### [EXTRACT]
If anything breaks this loop, the feedback system collapses. The reason for the word "anything" is not immediately obvious, so let's discuss it. Of course if we open the loop by means of a switch connected in series, you know that the loop will collapse . . . but there are other things besides a switch or a broken connection that can do exactly the same thing. If we overdrive a stage, to cutoff or saturation, the loop can no longer follow, and the same thing happens. Thus, in order for the feedback system to be operative, (as in any other analog system) you must be sure that none of the active devices in the loop are overdriven.

Figure 1 is the block diagram of an amplifier with negative feedback.

Beneath it is the formula for the gain with feedback. To use it you need to know two things ... the gain without feedback (open loop gain), and the fraction of the output signal fed back to the input. The closed loop gain will be less than the open loop gain, since negative feedback can only decrease the gain.

You must understand that the feedback does not change the gain of the amplifier itself. What happens is that the signal fed back into the input, from the feedback loop, is out of phase with the input signal, and the two signals tend to cancel ... therefore the input signal is reduced.

With an open loop gain of 100,000 (which is not unusual for Op-amps), a 200 microvolt input signal will result in a 20 volt output swing. This would be sufficient to drive the amplifier into saturation, using a 20 volt power supply! But, using negative feedback, we can drop the closed loop gain to 1000, and a ten millivolt signal will then result in 10 volts of low distortion output.

Notice that the input signal required is at a low level due to the high gain of the amplifier we are using. The actual signal at the input to the amplifier, is the output signal divided by the open loop gain! Remember, the feedback reduces the level of the input signal ... it does not reduce the gain of the amplifier.

Stored dataset listing
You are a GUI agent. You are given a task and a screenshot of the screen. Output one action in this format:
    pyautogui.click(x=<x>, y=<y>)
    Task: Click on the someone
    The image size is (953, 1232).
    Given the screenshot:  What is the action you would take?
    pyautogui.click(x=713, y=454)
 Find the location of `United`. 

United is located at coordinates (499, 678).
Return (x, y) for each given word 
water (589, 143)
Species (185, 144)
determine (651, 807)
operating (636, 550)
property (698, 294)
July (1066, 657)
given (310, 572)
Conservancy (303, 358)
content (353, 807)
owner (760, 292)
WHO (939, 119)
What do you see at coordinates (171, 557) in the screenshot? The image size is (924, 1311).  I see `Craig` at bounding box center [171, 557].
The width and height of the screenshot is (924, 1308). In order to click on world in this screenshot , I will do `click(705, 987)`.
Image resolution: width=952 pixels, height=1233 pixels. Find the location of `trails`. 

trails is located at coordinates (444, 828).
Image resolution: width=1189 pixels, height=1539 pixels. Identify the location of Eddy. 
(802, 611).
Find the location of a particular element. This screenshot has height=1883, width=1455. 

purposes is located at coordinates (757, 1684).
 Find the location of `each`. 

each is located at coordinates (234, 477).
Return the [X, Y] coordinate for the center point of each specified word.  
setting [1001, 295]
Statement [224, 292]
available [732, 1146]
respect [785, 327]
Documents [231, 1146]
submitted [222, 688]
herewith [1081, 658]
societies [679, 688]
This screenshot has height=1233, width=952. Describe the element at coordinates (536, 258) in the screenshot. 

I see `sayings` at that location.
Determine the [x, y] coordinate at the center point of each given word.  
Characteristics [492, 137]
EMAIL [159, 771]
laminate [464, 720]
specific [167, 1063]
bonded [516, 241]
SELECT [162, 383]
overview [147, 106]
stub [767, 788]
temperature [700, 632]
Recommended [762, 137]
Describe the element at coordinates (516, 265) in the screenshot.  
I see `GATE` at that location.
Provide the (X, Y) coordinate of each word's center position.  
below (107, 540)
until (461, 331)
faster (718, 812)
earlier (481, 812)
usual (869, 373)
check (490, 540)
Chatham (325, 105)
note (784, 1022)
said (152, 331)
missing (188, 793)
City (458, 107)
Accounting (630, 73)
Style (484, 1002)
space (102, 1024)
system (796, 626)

### [SHORT PROBLEM]
Please continue the passage on negative feedback in amplifiers from where it stops.

### [ANSWER TO THE TASK]
In the case just mentioned, with a closed loop gain of 1000, and 10 volts of output, the input signal of ten millivolts is actually reduced to 100 microvolts by the feedback, illustrating the fact that the input signal with feedback must always be very small.

With this fact in mind let us examine the table in Figure 2, which has been made up with aid of the formula in Figure 1. Note that the gain of the amplifier with feedback is independent of the open loop gain of the amplifier, so long as the closed loop gain is much less than the open loop gain. (A big gain reduction). Figure 3 is a table which illustrates the fact that the closed loop gain depends only upon the amount of inverse feedback, and shows how the gain changes when the amount of feedback is changed.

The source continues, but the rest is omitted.